2018-11-24 07:40:09 | 日記
早めにサンクスギビングを祝ってしまったので(その記事はコチラ

本物のサンクスギビングデーは友人とワイキキでランチを食べることにした。

地元民向けの店はこの日は閉まっていることが多いけれど、旅行者が多いワイキキなら開いているし、

自分の運転でワイキキに行くのは嫌だが、夫がいるので大丈夫。

郵便局併設の駐車場に車を置いて、歩く。

夫も私も滅多にワイキキには来ないので、まったくもっておのぼりさんだ。


きょろきょろしながら歩いていると、化粧品屋の店先に立っていた白人金髪のオネーチャンが

これでもかの笑顔で駆け寄ってきて、サッと夫にクリームのサンプルを握らせた。

こうやって先にサンプルを握らせてから、大物をおススメしようというのがテキのやり方。

うちの近くのショッピングモールにも、たまにこういう商法のキオスクが出ている。

1番いいのは、サンプルをもらわないこと。

もらってしまったら、早くその場を去ること。

だから私はそのまま歩き去ろうとしたのに、夫がサンプルを眺めている。

「ねえねえ、モイスチャーライザーだってさー、2個もくれたよ」

ぐずぐずしている間に、オネーチャンは素早く店内に戻り、クリームのビンとスパチュラを持って走り戻ってきた。

「何の化粧品使ってるの?」

そう言って私の目元をジッと見る。

ここで正直に言うことはないのだ。

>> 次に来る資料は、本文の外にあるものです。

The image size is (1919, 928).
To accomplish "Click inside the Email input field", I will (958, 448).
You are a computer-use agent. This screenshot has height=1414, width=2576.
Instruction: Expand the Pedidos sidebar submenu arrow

どんなものを使っていたって、相手に関係はないし、

それはただの話の継穂であって、向こうは自分の商品を買ってくれさえすればいい。

なので私は黙っていた。

「これは海草が入ったクリームで・・・」

そう言ってオネーチャンはスパチュラですくったクリームを私の目元に塗ろうとする。

ファンデーションを塗ってあるのに、その上にクリームなんぞ塗られたくはない。

それにこれを塗られたら、立て板に水でセールストークが始まるに決まっている。



「No No No No、I don't want it(いらないわ)」

ここでへらへらと愛想笑いをしてはいけない。

きっぱりとNOと言う。

が、オネーチャンはプロだ。簡単に引き下がるようなことはしない。

「これはオーガニックで海草が入ってて全部自然のもので ペラペラー」

NOと言える国民のはずの夫は、隣で突っ立っている。

いいものなら試してみればいいじゃん、ぐらいの顔をして眺めている。

私達がここで引っかかっているとも知らず、友人はずっと先を歩いている。

ランチの予約の時間も迫ってきた。

オネーチャンの講釈は止まらない。

そこで私はオネーチャンの講釈をさえぎって、鼻息も荒く言った。


「I know it is good, but I don't need it.You know why?

Because I am 61 years old

(それはきっと良い物だろうけど、私には必要ないわ。なぜだかわかる?

私は61歳だからよッ



オネーチャンは黙ってしまい、私の顔をまじまじと見た。


「Really?(うそー)」


ビンとスパチュラを握ったままでいるオネーチャンを置いて、私は夫の腕を引っ張って歩き出した。



友人が気づいてこちらに戻ってきた。

あそこで捕まった、と言うと

「あはは!あそこはね、サンプルもらって立ち止まったらダメなのよー。

同じようなのが、あっちと、その向こうにもあるよ。あの人ら、絶対引かないから」

ワイキキの真ん中のオフィスで長年働いていた友人は、ワイキキの通だ。

興味ないので話しかけないでオーラが友人にはあるのか、足止めされることはなくなったという。

きょろきょろしながら歩いている私達は、ネギを背負った鴨に見えたに違いない。

そしていつも、こういう場面で「NO」といわねばならぬのは私の方で、

夫はといえば、そのままいれば買ってしまいかねない態度。(実際に爪を磨くセットを買ったことがあった)

私は店員と夫と両方に向かって断っているような図になり、腹立たしいったらない。




この、逆サバ読み作戦は、日本にいたときからたまに使っていた。

駅から続く地下道に、昔はよく健康食品や化粧品を買わせようとする人たちがいた。

押しの強いオバチャンに捕まってしまうと、私はこの手で逃げていた。

逆サバする年齢も、二十代だった頃は38歳程度だったのが、今じゃ61歳だ。

このままだと80歳だとか言わねばならぬ日も来るね、と友人に言うと、


「いや、その前にもう化粧品じゃなくて霊園のパンフレットかもよー」



二人で笑ったが、すぐにその笑いは溜息になって消えた。

化粧品を勧められるうちが花ということである。